====== Input for this task
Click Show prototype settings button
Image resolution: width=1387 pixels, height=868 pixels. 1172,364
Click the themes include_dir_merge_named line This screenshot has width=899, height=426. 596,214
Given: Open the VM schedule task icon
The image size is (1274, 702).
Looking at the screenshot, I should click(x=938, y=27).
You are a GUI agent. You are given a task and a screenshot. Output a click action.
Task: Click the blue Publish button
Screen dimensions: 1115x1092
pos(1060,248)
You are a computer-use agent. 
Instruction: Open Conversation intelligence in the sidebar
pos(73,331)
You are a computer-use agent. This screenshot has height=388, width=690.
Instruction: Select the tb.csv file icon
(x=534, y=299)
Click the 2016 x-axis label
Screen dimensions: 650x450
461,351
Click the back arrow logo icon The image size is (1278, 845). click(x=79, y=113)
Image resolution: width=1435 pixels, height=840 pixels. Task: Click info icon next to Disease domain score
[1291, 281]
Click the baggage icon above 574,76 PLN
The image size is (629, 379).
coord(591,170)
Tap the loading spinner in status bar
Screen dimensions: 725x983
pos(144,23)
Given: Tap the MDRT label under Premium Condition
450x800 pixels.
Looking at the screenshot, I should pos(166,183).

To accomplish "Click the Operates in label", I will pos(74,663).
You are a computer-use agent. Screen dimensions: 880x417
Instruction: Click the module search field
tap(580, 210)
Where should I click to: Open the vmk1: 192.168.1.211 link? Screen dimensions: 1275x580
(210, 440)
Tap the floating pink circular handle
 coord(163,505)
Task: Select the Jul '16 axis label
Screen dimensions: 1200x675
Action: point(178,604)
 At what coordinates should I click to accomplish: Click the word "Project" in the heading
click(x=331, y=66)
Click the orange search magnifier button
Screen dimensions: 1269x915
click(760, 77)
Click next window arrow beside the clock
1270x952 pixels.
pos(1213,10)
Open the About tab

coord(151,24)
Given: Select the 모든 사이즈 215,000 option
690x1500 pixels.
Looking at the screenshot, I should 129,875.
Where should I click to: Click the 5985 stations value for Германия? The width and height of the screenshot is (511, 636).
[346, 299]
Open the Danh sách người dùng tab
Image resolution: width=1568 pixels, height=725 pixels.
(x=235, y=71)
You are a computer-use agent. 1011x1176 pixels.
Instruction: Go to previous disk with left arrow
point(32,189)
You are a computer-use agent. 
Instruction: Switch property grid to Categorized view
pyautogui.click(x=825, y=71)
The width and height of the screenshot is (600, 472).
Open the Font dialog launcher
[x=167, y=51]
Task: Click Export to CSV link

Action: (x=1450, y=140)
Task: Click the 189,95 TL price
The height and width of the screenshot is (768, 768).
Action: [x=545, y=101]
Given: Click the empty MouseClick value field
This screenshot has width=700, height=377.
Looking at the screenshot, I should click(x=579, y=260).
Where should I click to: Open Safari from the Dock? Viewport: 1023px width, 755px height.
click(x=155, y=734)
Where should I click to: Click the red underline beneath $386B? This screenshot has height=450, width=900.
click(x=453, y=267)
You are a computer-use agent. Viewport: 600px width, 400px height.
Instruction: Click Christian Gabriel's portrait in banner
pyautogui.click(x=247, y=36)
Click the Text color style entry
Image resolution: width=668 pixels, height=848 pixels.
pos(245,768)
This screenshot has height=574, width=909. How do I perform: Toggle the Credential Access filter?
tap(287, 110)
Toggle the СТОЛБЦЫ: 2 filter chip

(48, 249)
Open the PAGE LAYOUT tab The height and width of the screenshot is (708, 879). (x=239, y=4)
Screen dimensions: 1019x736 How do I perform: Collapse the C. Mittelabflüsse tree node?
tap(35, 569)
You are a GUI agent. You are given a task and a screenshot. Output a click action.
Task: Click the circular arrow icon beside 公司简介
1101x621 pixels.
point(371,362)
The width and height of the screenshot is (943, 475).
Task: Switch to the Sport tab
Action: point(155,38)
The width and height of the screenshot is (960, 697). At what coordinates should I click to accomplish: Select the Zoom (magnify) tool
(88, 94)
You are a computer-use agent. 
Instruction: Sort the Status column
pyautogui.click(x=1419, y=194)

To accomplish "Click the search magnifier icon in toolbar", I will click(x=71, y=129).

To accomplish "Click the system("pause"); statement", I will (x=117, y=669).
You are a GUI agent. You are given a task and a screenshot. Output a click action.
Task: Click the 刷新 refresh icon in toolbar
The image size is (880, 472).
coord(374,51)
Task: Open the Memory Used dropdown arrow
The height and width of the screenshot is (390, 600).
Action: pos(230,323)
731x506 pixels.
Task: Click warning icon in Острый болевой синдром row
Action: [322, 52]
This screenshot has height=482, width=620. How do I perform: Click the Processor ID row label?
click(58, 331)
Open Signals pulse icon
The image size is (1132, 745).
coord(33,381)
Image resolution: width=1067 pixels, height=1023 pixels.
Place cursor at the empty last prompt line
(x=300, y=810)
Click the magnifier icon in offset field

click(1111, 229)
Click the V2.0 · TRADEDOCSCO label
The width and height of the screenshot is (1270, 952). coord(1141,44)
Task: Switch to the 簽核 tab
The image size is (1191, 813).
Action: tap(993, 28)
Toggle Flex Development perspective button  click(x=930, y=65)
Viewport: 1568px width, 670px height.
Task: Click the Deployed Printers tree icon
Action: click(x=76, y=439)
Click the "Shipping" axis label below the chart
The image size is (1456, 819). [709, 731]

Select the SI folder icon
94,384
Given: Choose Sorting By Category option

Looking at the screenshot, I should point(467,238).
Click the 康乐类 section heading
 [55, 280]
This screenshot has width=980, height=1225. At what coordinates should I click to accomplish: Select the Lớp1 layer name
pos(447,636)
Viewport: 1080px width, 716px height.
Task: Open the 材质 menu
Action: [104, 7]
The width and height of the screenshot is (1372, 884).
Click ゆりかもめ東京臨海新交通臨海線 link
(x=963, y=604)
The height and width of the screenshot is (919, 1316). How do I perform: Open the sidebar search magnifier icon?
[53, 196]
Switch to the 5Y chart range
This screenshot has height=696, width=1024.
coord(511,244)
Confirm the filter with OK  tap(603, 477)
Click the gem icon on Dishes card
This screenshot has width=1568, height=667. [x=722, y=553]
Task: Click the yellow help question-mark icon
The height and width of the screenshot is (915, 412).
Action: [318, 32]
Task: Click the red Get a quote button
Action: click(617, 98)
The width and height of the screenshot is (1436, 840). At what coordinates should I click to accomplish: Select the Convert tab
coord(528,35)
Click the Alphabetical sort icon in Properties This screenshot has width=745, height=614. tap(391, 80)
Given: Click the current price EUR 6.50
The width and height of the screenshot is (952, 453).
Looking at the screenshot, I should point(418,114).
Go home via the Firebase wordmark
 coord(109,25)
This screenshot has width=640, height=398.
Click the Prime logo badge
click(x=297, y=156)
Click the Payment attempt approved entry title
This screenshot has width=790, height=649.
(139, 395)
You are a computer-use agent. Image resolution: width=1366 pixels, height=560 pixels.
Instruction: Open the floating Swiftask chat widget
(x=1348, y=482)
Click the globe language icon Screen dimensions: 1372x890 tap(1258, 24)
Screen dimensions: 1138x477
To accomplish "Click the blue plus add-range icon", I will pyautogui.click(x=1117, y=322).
============
What this task involves:
The expected answer is a copy of each line above containing "blue".

Problem solution:
Task: Click the blue Publish button
To accomplish "Click the blue plus add-range icon", I will pyautogui.click(x=1117, y=322).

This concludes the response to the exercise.